Líderes, elites e Evangelho

Se há «cristãos que abandonam a missa», também há muitos que não vão à missa porque vêem e sentem nela uma deterioração da dignidade própria da pessoa humana e do cristianismo – que desejam viver profundamente, como adultos e não como crianças.

Precisamos de criar ambiente propício às «experiências religiosas», tendo presente que estas são de índole intimamente pessoal. Esta autonomia da experiência religiosa explica em parte o choque entre místicos e instituições religiosas, nos vários níveis: a institucionalização não consegue fugir a uma certa dogmatização – na medida em que estabelece «princípios axiomáticos»de organização e acção. Estratégia prudente mas que produz  afastamento das situações reais; e elimina ou trava o concurso criativo e crítico de cada pessoa. Além de que facilita jogadas de poder,  por parte de quem sabe servir-se «do que está escrito» para proveito próprio.

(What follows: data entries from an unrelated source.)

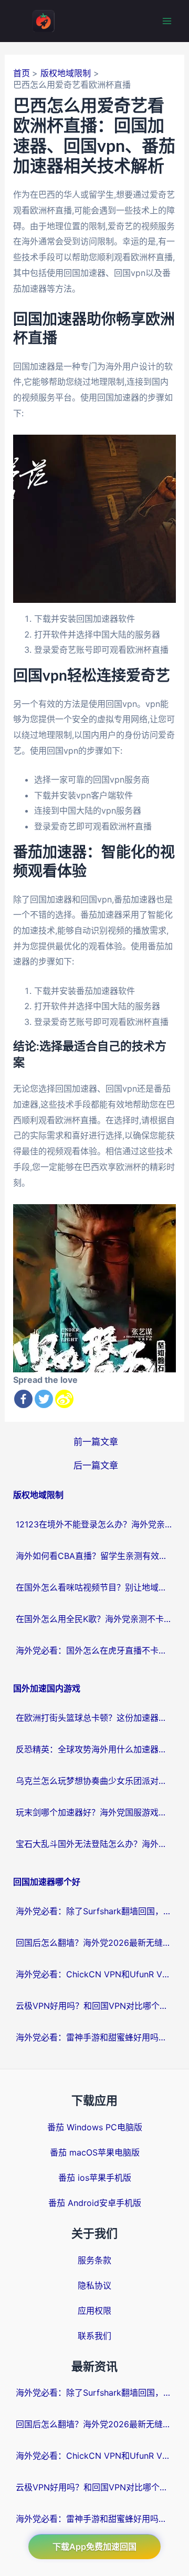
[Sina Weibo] (64, 1399)
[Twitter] (44, 1399)
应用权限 (94, 2310)
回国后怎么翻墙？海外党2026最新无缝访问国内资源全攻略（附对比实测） (94, 1942)
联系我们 (94, 2336)
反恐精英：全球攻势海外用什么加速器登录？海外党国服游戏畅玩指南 (94, 1749)
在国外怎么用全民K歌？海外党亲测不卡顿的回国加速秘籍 (94, 1619)
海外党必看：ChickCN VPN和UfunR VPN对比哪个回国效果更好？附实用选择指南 (94, 1974)
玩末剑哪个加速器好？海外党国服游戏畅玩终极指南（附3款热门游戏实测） (94, 1812)
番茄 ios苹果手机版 (94, 2177)
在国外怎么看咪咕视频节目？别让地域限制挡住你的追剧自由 (94, 1587)
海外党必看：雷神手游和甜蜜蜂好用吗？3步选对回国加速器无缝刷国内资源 (94, 2037)
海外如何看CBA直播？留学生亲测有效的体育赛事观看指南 (94, 1556)
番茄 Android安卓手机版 (94, 2203)
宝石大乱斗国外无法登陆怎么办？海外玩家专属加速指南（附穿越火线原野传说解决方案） (94, 1844)
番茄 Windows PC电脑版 (94, 2127)
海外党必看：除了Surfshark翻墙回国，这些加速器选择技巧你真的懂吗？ (94, 1911)
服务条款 (94, 2260)
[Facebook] (23, 1399)
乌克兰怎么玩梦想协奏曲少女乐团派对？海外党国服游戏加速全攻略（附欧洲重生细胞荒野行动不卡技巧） (94, 1781)
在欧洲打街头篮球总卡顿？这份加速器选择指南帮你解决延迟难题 (94, 1717)
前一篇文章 (96, 1441)
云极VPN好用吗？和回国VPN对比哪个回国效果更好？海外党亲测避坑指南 (94, 2005)
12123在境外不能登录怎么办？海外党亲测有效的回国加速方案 (94, 1524)
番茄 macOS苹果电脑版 (95, 2152)
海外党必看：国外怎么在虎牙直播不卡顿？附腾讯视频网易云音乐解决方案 (94, 1650)
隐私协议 (94, 2285)
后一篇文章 (96, 1465)
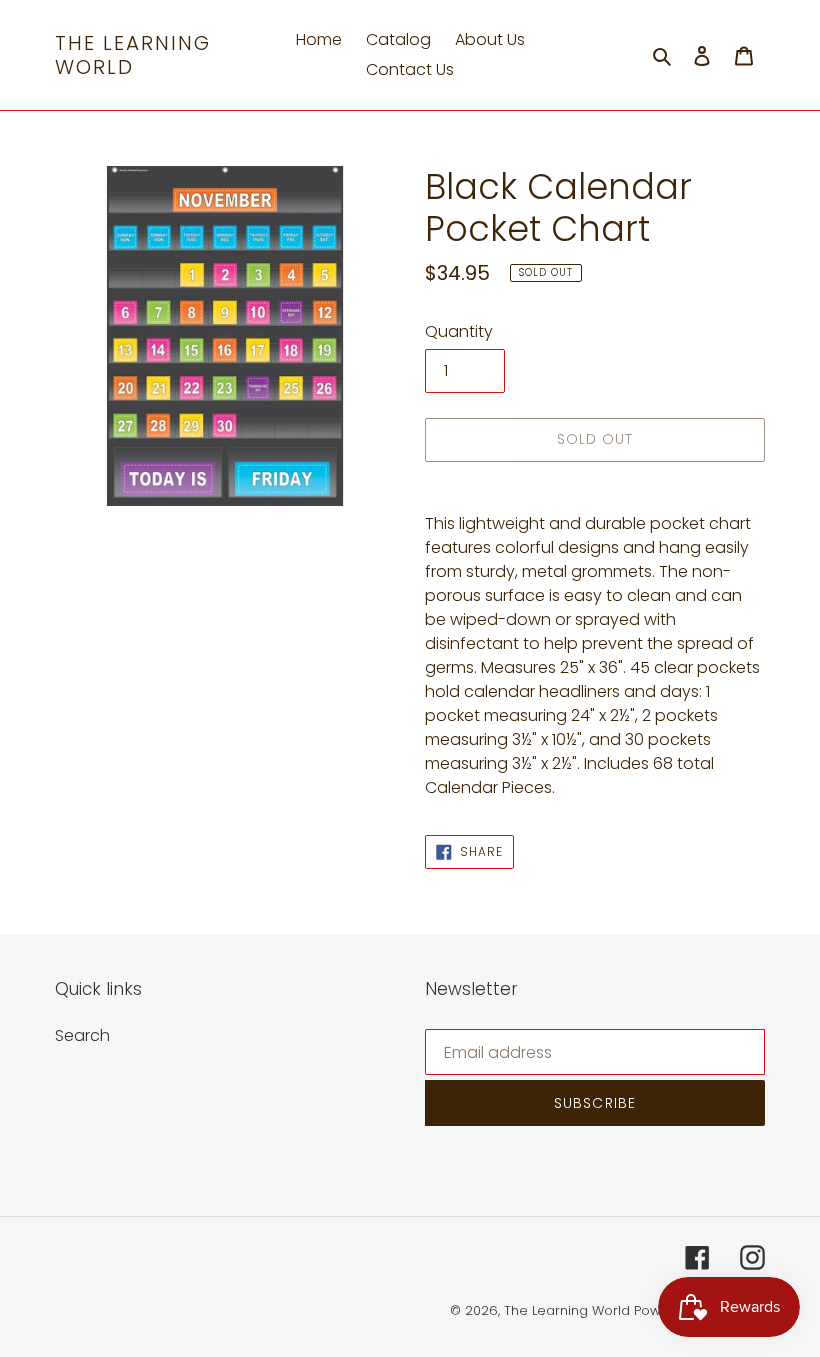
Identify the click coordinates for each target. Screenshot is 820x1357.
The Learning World (133, 55)
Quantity (459, 331)
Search (82, 1035)
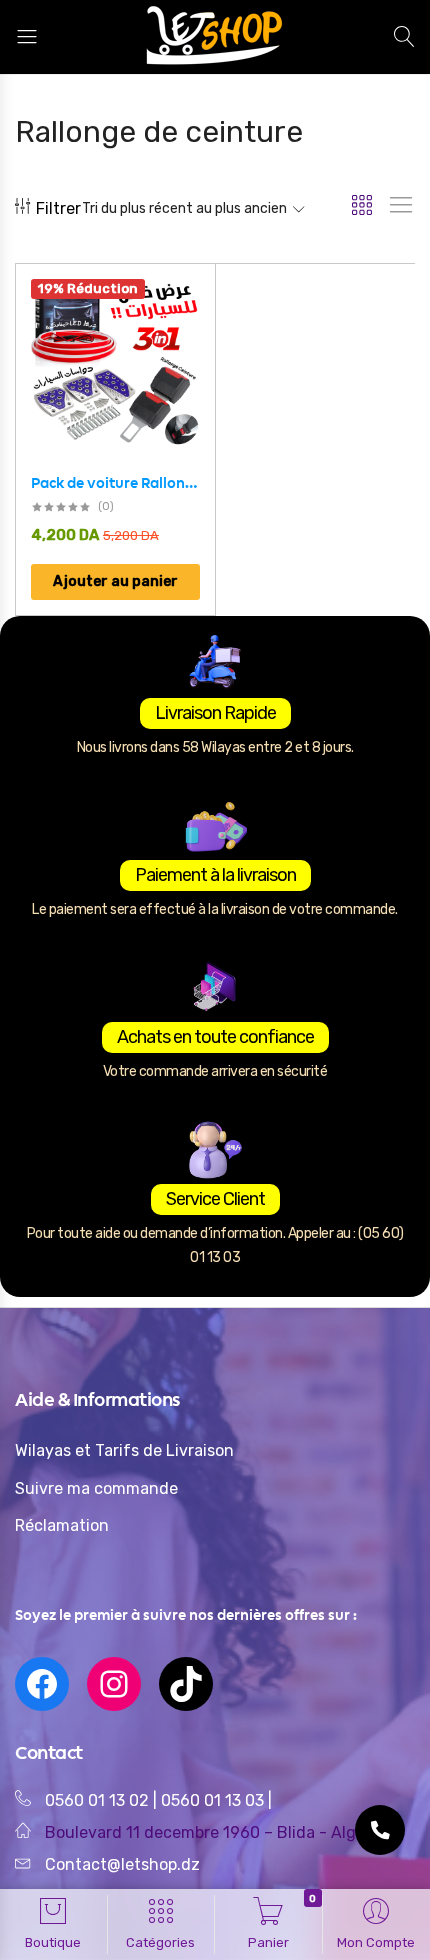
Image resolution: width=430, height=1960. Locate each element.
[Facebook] (42, 1684)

Não admira pois que seja mal vista a tentativa de abordar o fenómeno religioso com a nossa liberdade e razão. Todas as gerações se esforçam por descobrir as "traves mestras" dessa milenária preocupação humana, penetrando o universo simbólico. Esforço jamais satisfeito. Mas só haverá frustração se as pessoas embarcam na ideologia de «objectivos a \»: porque o grande objectivo da experiência religiosa e da evangelização é, quase inversamente, sentir o prazer de jogar às escondidas com o que se esconde por trás de tudo o que existe – inatingível por definição, e como tal permanentemente cativante (lembrando a histórica expressão latina: mysterium tremendum et fascinans: o mistério que nos faz tremer porque nos fascina).

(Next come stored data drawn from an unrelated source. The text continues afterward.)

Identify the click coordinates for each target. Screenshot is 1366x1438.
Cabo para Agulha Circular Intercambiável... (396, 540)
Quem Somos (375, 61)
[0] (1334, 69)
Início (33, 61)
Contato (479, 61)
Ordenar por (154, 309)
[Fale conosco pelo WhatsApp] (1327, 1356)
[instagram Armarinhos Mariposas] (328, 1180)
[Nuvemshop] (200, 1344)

A catequese é responsável por desenvolver a capacidade espiritual que nos permite fundamentar e saborear esse valor. E sem medo de «relativizar» os conceitos religiosos: Deus é «absoluto», mas as nossas ideias sobre Deus não são absolutas! São contínuo esforço de «educação»!

A obsessão  ocidental por avançar depressa impede a meditação preliminar sobre o projecto e quais as necessárias disposições espirituais. Sem este esforço, a planificação pormenorizada não tem alma.

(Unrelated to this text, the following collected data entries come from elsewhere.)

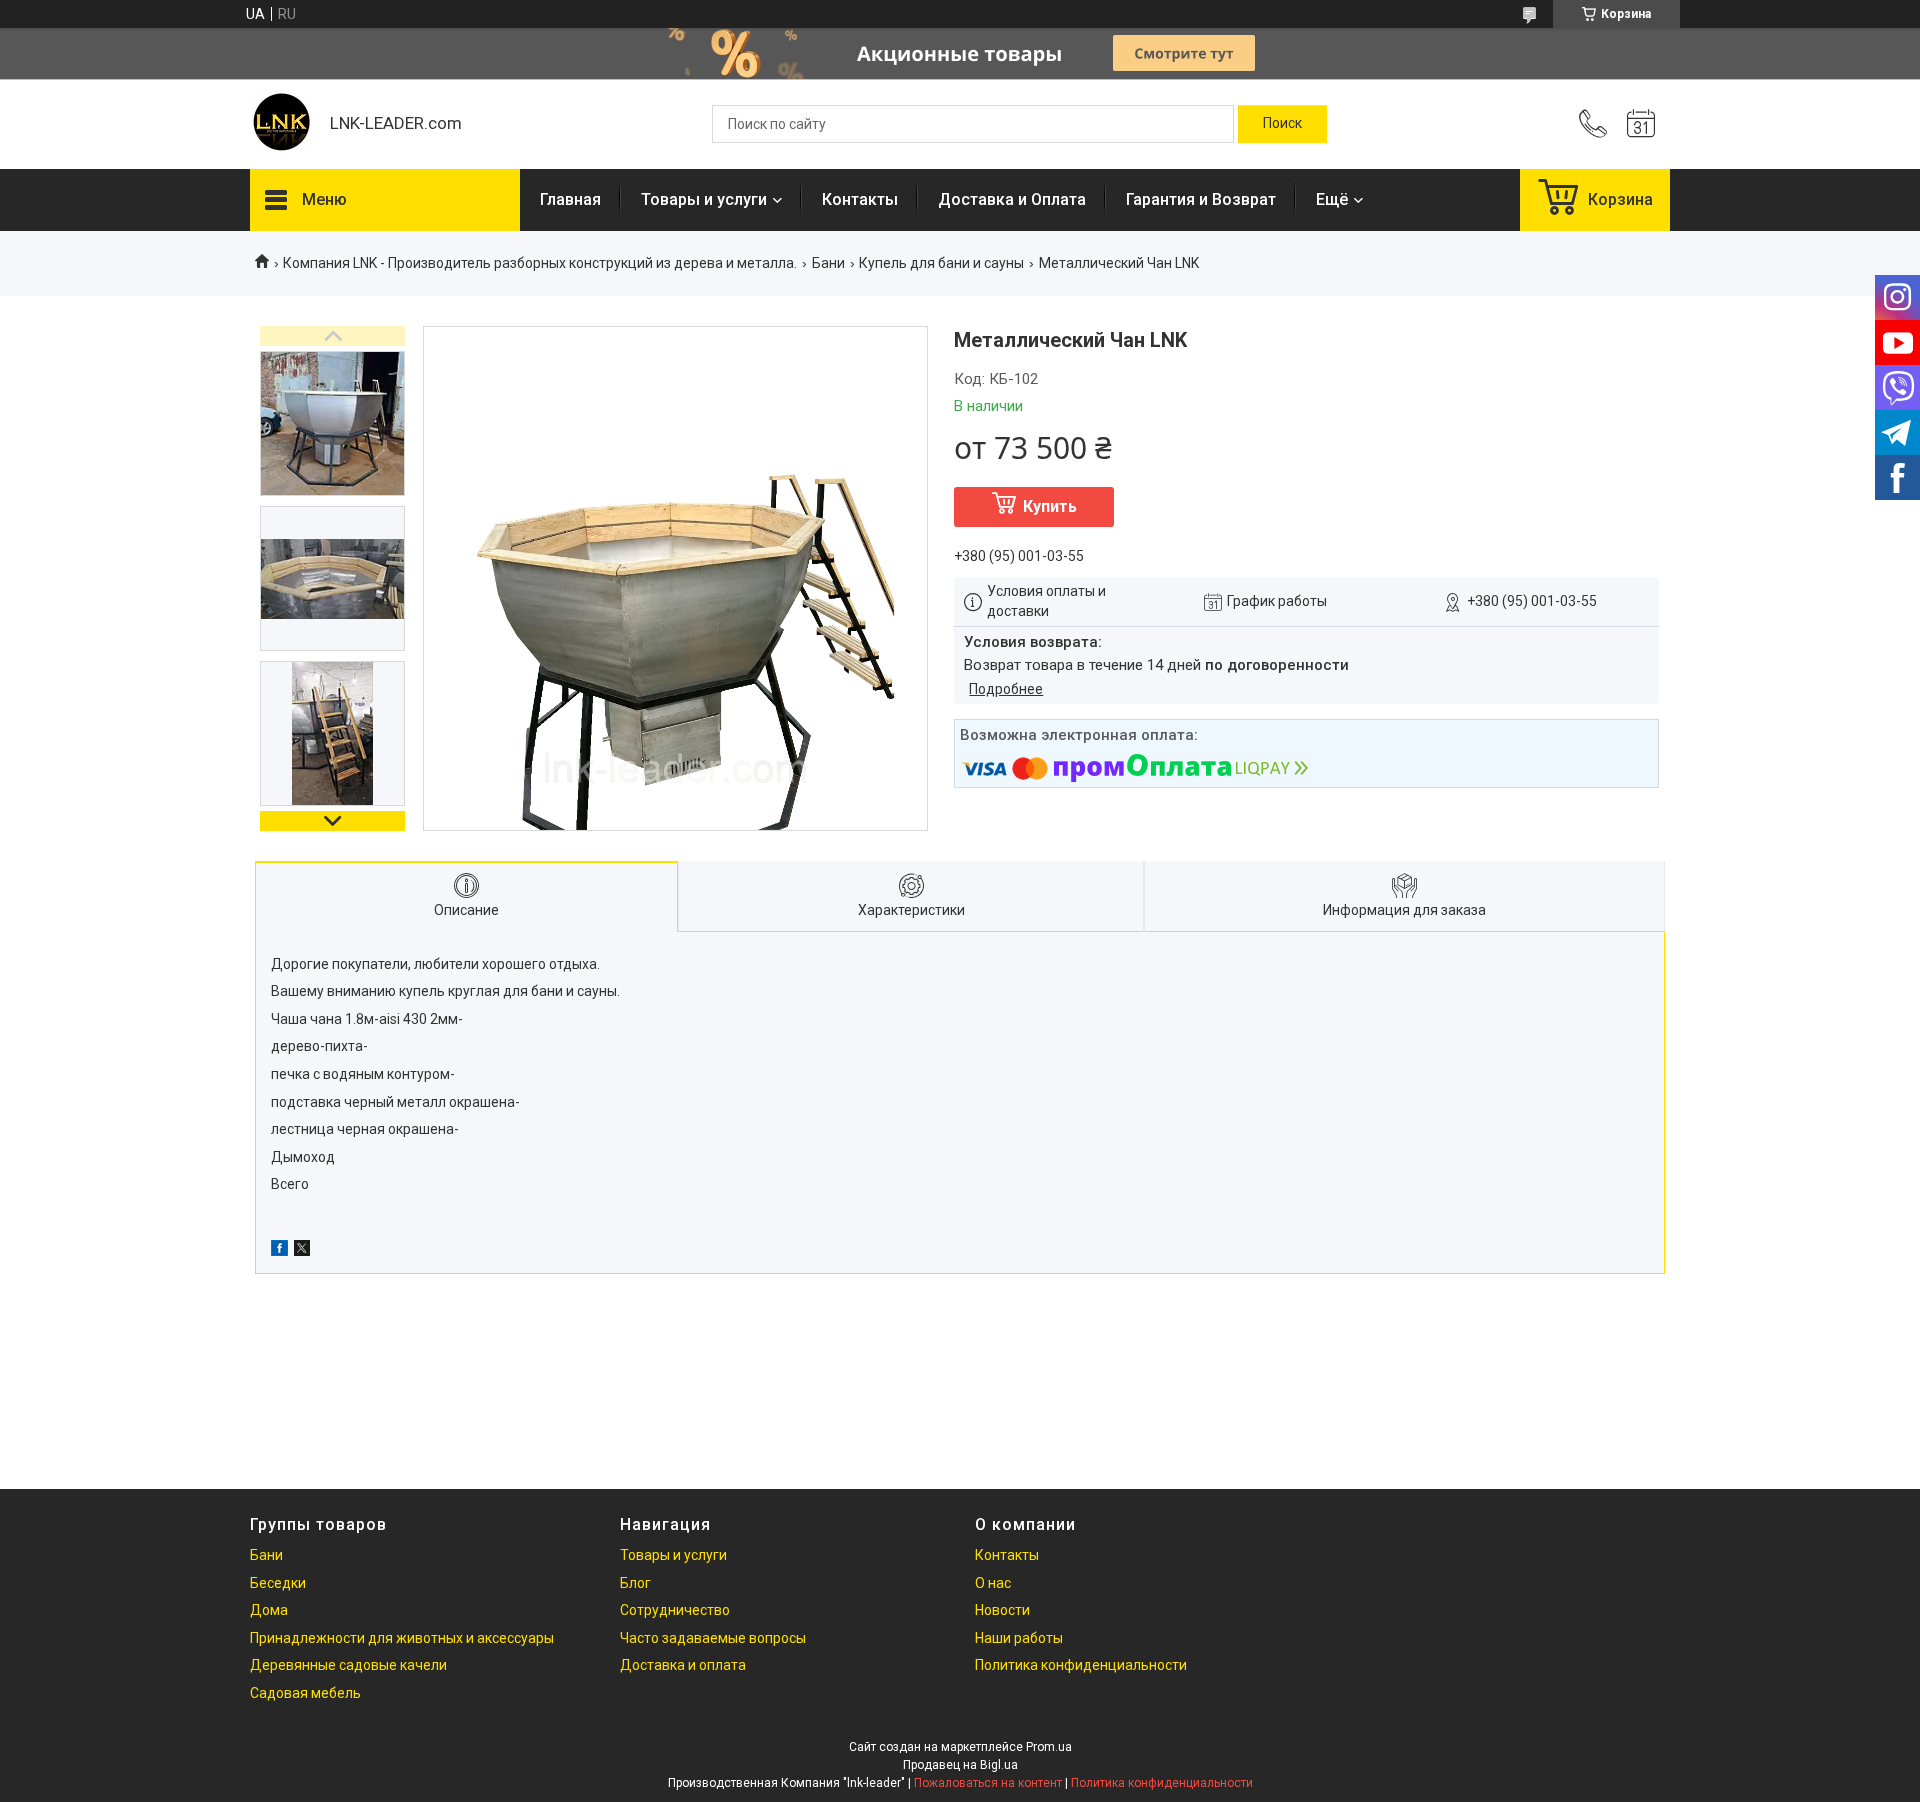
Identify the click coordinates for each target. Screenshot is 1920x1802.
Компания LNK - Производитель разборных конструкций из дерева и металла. (540, 263)
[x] (302, 1251)
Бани (828, 263)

Para colaborar na salvação de todo o ser humano, a Humanidade vai-se enriquecendo ao descobrir novos valores e melhorando os antigos. Por outro lado, quem é incapaz de se expor aos perigos e angústias do explorador, muita coisa lhe fica fora do campo visual.

Portanto, se a Igreja tiver como objectivo directo formar elites e líderes, funcionará como instituição elitista e de orientação autoritária. Se quiser definir «evangelização» com «exactidão e clareza», estará a dogmatizar e a deitar fora o valor da criatividade pessoal e de se ser «livre» de tudo o que impede o pensamento plenamente humano e o agir congruente.

O que importa é promover a mais completa «educação» possível no ambiente de «grupo perfeito» (tema tratado noutros artigos). Deste modo, mais espontaneamente pode surgir no grupo o desejo efectivo de se quererem libertar de uma religião infantil; e mais naturalmente despontam as pessoas com as qualidades de liderança – nomeadamente a sabedoria de orientar os diferentes tipos de caminhantes. Serão estes os «evangelizadores»: para quem o evangelho, como «boa notícia»,não pode ser fonte de tristeza, humilhação, perturbação interior e social e de modo algum violência.

Evangelizar terá como força de expansão a sabedoria de partilhar a alegria e que vale a pena não ficar «a meio do caminho desejado e projectado»; e não excluindo outros tipos de «experiência religiosa»,como pretendi dizer no artigo «Beleza e Ecumenismo».

A missa não atrairia naturalmente se nela nos pudéssemos sentir no «agradável convívio», onde se ouve com clareza e agrado «Boa nova para todos»?